The Advocate General has now issued his opinion in the ‘Woolworths’ collective redundancy case. If confirmed by the European Court of Justice, it could significantly reduce employers’ potential redundancy consultation liabilities when they make large scale redundancies.
UK legislation says that the obligation to collectively consult arises when an employer proposes to make 20 or more redundancies within 90 days at one establishment. However, the EAT in the ‘Woolworths’ (USDAW v. Ethel Austin Ltd (in administration)) case held that this didn’t reflect the wording in the EU Collective Redundancies Directive, from which the UK legislation derives. The EAT had said that it was necessary to count redundancies made at all establishments when deciding whether the collective consultation obligation arose. The effect of the EAT’s decision is that multi-site employers making redundancies across their organisation are far more likely to trigger the obligation to consult collectively. This has significant implications for employers, not least because an employer who fails to collectively consult properly can be liable for up to 90 days’ uncapped pay for every affected employee.

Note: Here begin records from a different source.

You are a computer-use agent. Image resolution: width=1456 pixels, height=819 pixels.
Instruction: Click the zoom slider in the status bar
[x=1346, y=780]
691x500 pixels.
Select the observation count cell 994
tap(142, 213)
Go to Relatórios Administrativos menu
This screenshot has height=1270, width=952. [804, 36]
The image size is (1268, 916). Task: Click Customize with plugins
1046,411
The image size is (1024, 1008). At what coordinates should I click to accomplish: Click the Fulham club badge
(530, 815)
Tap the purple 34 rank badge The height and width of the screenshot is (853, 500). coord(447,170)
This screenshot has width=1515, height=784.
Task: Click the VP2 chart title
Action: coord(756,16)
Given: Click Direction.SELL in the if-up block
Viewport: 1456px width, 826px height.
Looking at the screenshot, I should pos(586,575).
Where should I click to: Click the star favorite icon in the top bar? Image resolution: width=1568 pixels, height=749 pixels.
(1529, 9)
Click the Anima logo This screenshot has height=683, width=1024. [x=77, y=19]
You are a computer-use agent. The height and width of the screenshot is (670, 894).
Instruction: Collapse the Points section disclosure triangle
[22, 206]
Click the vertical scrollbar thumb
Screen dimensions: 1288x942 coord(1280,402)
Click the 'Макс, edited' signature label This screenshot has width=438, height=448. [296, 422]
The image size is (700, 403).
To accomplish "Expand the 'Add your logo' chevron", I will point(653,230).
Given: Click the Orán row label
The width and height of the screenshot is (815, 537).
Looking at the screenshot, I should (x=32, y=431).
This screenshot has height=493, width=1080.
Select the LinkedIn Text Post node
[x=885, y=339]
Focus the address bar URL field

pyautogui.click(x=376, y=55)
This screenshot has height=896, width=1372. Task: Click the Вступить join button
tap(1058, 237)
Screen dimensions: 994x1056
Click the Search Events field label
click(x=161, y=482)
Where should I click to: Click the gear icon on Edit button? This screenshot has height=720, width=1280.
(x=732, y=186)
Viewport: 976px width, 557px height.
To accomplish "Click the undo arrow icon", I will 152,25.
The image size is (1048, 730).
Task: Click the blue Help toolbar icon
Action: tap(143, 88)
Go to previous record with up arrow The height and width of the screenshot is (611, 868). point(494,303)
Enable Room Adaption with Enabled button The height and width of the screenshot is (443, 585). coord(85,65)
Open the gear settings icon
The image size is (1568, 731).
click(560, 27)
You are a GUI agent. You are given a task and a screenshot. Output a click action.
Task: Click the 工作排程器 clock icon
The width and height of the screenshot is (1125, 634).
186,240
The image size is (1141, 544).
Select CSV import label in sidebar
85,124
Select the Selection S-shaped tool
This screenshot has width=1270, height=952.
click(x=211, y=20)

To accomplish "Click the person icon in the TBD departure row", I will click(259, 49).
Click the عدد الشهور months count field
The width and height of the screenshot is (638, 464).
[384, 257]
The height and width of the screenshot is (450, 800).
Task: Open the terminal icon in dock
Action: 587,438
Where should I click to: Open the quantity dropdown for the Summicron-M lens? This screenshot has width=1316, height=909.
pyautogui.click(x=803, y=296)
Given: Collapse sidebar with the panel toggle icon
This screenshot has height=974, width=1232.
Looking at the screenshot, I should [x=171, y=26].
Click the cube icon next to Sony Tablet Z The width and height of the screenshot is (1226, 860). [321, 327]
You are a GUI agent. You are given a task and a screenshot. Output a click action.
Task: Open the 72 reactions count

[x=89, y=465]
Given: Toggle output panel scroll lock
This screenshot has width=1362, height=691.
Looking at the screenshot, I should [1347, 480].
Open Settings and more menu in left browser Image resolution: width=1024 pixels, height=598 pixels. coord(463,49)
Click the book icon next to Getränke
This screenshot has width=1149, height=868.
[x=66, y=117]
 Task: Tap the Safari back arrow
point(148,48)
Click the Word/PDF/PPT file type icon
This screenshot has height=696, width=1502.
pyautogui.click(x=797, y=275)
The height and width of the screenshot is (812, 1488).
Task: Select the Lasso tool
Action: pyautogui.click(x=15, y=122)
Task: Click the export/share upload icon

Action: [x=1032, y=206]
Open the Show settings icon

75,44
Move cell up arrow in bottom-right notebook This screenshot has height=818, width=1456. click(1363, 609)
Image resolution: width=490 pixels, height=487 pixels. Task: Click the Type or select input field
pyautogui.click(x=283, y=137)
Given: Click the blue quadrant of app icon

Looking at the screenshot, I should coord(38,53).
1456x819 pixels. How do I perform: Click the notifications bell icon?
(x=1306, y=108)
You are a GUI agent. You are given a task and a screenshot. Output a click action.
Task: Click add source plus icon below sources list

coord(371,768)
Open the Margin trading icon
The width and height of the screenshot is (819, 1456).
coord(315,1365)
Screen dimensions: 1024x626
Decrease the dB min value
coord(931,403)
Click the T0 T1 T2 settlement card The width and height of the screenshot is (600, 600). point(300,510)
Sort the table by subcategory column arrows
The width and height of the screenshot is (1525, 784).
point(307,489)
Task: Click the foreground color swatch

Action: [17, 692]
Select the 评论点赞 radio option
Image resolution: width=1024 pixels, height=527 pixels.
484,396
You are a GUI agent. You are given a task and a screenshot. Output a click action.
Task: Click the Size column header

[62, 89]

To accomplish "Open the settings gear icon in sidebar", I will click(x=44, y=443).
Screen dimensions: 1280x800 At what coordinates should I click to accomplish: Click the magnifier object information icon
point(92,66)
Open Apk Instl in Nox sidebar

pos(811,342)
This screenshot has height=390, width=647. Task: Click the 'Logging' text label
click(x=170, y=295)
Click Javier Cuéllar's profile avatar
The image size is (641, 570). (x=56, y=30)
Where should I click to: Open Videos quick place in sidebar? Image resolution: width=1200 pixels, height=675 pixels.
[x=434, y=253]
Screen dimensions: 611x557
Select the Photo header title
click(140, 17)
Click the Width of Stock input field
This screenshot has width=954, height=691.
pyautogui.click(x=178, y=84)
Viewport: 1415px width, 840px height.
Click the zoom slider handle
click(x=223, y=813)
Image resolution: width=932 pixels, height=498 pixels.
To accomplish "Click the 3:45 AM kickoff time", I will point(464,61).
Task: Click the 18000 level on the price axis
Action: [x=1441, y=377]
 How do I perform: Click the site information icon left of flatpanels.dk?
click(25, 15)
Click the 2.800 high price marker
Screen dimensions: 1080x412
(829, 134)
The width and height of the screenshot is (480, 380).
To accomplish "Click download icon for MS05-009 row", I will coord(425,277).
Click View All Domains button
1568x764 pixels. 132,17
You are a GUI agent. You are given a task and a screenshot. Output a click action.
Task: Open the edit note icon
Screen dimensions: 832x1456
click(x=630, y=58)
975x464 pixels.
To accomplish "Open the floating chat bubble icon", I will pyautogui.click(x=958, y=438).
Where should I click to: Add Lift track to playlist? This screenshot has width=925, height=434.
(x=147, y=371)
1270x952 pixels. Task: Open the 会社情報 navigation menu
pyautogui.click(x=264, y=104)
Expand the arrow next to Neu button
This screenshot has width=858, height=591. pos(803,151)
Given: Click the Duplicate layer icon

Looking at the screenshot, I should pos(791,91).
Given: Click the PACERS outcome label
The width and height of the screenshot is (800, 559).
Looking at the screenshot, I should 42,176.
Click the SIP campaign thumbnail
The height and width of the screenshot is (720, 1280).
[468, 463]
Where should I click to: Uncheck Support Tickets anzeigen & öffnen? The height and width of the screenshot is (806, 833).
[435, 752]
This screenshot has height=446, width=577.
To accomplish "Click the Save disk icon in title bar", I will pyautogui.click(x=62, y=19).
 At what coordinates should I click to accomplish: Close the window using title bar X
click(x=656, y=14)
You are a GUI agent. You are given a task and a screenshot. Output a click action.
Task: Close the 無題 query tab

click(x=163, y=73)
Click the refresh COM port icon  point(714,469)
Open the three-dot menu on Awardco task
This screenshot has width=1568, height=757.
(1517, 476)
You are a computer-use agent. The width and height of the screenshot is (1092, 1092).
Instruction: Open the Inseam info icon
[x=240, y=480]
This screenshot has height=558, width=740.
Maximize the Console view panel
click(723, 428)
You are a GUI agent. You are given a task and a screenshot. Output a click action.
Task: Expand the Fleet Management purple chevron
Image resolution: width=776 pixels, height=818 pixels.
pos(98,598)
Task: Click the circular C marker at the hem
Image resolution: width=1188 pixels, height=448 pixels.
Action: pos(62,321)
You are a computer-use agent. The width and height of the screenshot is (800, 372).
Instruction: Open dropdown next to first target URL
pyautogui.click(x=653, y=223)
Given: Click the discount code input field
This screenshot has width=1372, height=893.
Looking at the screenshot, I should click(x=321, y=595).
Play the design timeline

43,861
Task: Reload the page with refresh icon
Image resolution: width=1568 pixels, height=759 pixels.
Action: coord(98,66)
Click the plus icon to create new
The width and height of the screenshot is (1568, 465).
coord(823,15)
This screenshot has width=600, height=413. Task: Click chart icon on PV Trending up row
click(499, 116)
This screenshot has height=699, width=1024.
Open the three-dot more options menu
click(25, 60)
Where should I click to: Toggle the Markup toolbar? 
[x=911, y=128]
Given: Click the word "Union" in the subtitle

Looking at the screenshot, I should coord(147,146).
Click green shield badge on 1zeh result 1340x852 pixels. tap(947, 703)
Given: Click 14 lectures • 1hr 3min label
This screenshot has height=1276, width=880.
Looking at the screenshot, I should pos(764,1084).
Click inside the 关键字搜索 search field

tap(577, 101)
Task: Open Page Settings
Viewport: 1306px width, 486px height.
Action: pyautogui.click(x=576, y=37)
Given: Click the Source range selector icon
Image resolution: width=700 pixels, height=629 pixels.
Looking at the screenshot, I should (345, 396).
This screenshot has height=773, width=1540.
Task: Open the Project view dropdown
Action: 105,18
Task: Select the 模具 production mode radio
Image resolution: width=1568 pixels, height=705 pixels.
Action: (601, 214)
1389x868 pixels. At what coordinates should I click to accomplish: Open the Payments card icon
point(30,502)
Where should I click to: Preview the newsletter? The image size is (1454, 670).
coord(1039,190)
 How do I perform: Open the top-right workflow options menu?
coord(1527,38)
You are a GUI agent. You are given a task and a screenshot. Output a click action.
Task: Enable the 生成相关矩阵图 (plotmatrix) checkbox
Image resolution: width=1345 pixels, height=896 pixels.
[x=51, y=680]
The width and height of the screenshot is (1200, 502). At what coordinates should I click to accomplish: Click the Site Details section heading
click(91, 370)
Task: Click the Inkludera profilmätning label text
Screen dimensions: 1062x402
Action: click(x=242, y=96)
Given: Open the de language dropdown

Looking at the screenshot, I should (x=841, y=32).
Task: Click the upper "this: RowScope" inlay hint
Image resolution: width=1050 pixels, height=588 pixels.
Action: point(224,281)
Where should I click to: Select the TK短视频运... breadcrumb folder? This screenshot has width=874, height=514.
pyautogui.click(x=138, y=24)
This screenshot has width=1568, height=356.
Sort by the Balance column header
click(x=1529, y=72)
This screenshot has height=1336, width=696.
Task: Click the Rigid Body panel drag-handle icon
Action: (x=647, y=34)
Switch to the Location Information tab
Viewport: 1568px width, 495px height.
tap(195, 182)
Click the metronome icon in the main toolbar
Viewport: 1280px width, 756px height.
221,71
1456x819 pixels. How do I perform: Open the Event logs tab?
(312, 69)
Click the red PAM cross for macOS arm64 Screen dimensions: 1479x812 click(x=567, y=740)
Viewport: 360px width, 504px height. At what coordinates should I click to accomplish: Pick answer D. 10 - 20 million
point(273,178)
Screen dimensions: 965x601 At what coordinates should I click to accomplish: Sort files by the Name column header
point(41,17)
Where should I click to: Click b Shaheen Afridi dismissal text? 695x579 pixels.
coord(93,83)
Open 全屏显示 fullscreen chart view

The Advocate General disagrees with the EAT’s approach. Crucially, he points out that the Directive is intended to mitigate the impact of collective redundancies in a local area. The focus is therefore on redundancies made in a particular establishment, not across the whole organisation.
The Advocate General’s opinion is not binding, so unless and until the ECJ formally overrules it, the EAT’s ‘all establishment’ test remains in force. However, the Advocate General’s opinion is a welcome development for employers. If ratified by the ECJ, it will mean that collective consultation obligations will only apply to larger establishments where there are sufficient numbers of affected employees.
The ECJ’s decision in this case is anticipated later in 2015. The ECJ agrees with the Advocate General about 80% of the time – something from which many employers will take comfort.